§ The problem
Exactly the lines from the one containing "The height and" to the final line below should be output, and no others.

Saved data entries
################

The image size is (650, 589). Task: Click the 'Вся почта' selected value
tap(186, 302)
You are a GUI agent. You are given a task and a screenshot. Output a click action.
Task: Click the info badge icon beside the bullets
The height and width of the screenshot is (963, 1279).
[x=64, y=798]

################

§ Your response
The height and width of the screenshot is (963, 1279).
[x=64, y=798]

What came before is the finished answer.